Task description
Below are several records. Retype exactly those lines running from the one with "Given: Select the Wallet tab" through the one with "This screenshot has height=499, width=1350.", end lines included, and no others.

Dataset records
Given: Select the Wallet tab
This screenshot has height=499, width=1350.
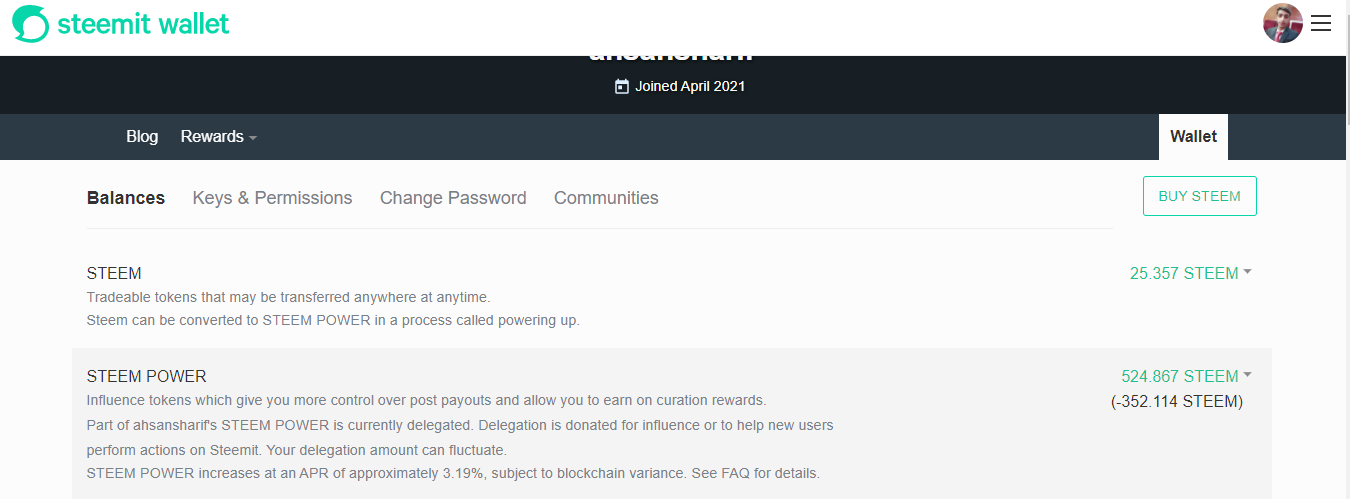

* * *

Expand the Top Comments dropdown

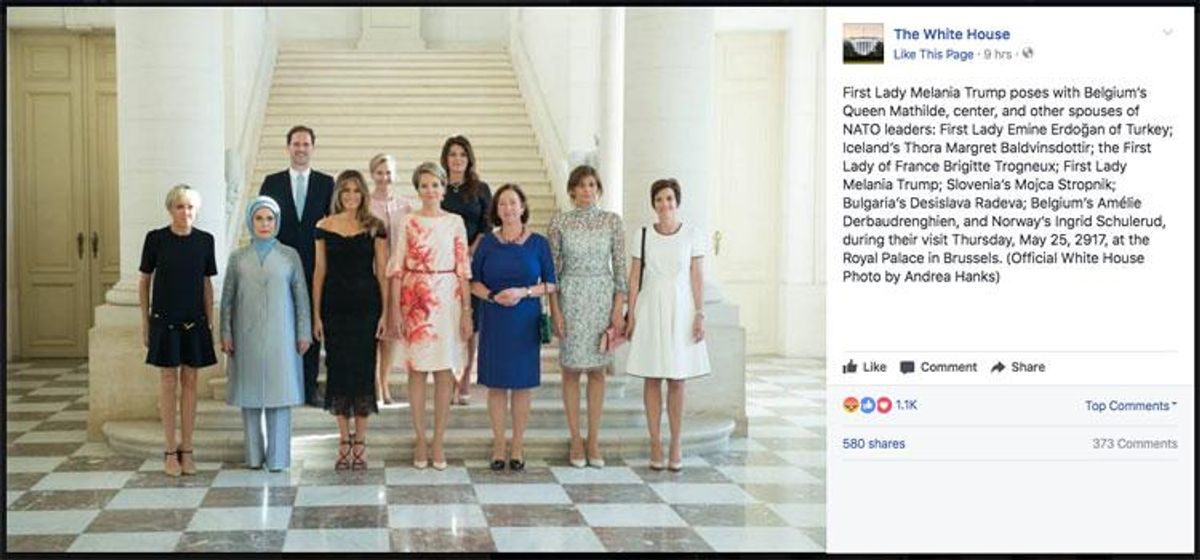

--

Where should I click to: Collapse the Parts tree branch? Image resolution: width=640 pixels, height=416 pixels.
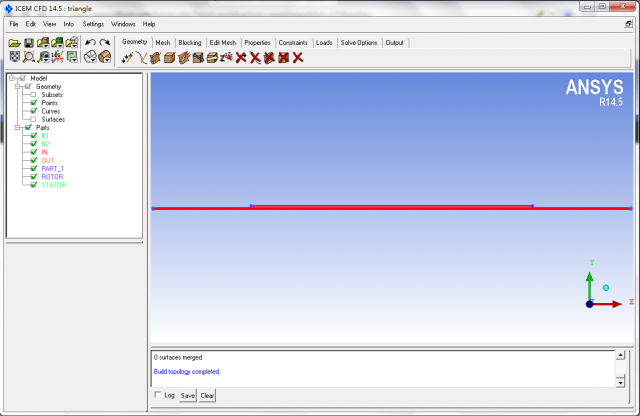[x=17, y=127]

Finished exercise
Given: Select the Wallet tab
This screenshot has height=499, width=1350.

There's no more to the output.